Georges Antoine Chavez (January 13, 1887 - September 27, 1910), also known as Jorge Chávez or Géo Chavez, was a Peruvian aviator. At a young age, he achieved fame for his aeronautical feats. He died in 1910 after a heavy wind broke the wings of his fragile airplane Bleriot XI, falling from a twenty-meter height upon landing, after achieving the first air crossing of the Pennine Alps.

==Early life==
Georges Chavez was born in Paris, France to Peruvian parents Manuel Chávez Moreyra and María Rosa Dartnell y Guisse. He studied at the Violet School, from which he graduated with an engineer's degree in 1908.

==Career==
Chávez attended the school of aviation established by Henry and Maurice Farman where he got his pilot license and undertook his first flight in Reims on February 28, 1910. Afterwards he participated in several aviation competitions throughout France and other European countries. On August 8 of the same year he took a Blériot monoplane to Blackpool, England where he achieved fame after attaining an altitude of 5405 ft. He improved his mark by flying at 8700 ft over the city of Issy, France on September 6.

==Death==
After this successful series, Chávez decided to undertake the first air crossing of the Pennine Alps (but not the Alps).
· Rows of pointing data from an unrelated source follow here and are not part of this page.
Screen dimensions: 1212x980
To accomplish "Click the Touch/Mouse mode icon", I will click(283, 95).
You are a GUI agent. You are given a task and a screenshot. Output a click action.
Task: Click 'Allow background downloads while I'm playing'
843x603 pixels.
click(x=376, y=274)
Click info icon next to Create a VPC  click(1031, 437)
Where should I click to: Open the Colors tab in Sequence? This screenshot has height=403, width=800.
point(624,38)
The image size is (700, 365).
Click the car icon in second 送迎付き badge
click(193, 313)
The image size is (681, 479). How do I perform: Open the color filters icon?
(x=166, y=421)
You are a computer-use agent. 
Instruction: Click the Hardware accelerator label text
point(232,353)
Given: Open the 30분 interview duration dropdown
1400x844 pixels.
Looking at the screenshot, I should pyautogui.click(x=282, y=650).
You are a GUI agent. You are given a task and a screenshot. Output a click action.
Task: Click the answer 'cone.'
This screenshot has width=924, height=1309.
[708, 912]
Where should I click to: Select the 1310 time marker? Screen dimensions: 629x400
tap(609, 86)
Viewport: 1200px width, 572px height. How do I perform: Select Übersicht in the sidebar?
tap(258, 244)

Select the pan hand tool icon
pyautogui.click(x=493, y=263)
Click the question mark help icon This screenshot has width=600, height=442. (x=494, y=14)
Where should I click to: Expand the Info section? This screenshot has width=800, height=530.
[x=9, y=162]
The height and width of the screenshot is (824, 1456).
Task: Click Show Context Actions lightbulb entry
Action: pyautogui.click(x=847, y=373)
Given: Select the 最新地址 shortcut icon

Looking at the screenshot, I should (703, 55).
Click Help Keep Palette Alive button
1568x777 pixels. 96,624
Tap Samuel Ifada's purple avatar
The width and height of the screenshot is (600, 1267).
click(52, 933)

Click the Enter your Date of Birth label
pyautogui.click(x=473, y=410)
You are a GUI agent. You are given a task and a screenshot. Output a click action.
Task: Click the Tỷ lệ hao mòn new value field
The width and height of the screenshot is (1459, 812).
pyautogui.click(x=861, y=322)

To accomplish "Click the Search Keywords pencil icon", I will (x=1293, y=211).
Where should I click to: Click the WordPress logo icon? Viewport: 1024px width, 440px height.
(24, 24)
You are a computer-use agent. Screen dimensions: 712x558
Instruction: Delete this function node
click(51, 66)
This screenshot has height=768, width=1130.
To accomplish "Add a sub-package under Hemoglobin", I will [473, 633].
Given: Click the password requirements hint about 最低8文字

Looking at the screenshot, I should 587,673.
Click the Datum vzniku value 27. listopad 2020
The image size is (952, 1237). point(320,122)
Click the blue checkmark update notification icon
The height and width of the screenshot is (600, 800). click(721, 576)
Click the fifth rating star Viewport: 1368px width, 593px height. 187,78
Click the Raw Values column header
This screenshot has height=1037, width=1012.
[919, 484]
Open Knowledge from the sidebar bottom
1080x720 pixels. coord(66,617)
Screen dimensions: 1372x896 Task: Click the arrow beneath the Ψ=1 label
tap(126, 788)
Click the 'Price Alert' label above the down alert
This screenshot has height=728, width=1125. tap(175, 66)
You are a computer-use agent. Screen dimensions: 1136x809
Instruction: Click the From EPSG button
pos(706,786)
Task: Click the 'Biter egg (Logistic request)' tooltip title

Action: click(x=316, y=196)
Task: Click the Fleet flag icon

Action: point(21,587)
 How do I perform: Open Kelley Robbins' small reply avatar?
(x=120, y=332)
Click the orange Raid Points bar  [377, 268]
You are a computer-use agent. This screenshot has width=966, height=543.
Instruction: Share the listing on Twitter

This attempt was made in response to a prize of $20,000 offered by the Aero Club of Italy for the first aviator to make the trip alive. After several delays due to bad weather, he took off from Ried-Brig, Switzerland on September 23, 1910, and made his way through the Simplon Pass. Before departing he said, "Whatever happens, I shall be found on the other side of the Alps". Fifty-one minutes later he arrived at his destination, the city of Domodossola, Italy, but his plane crashed upon landing. It is believed that the airplane had been damaged previously and inadequately repaired, which caused the aircraft to break under the heavy winds of the mountains. Badly injured but conscious, Chávez was taken to San Biaggio Hospital of Domodossola, where he was officially declared winner of the competition and received telegrams from all over the world congratulating him for his achievement. He also received the visit of the president of the Aero Club of Italy and gave one last interview to his friend the journalist Luigi Barzini, telling all the details of his flight. He died four days later of massive blood loss. His last words were, "Arriba, siempre arriba, hasta las estrellas" ("Higher, always higher, until the stars"), according to the testimony of his friend and compatriot aviator Juan Bielovucic.

==Legacy==

The death of Jorge Chávez caused great commotion in the aviation world. Brig and Domodossola, the start and end points of his last flight, dedicated monuments to the lost aviator. In Peru, Chávez became an icon for aviation-related institutions such as the Air Force. His remains were initially buried in France but repatriated to Peru in 1957, where they currently rest at the Officers' School of the Peruvian Air Force at Las Palmas. The International Airport of Lima, inaugurated in 1960, is named after him. A life-sized replica of Chávez famous Blériot XI monoplane is still on display at the air terminal.
As Chavez spent most of his flying career in France with French-made aeroplanes and was very popular in France at the time, the city of Paris named a street after him in the 20th Borough (20° arrondissement) of Paris.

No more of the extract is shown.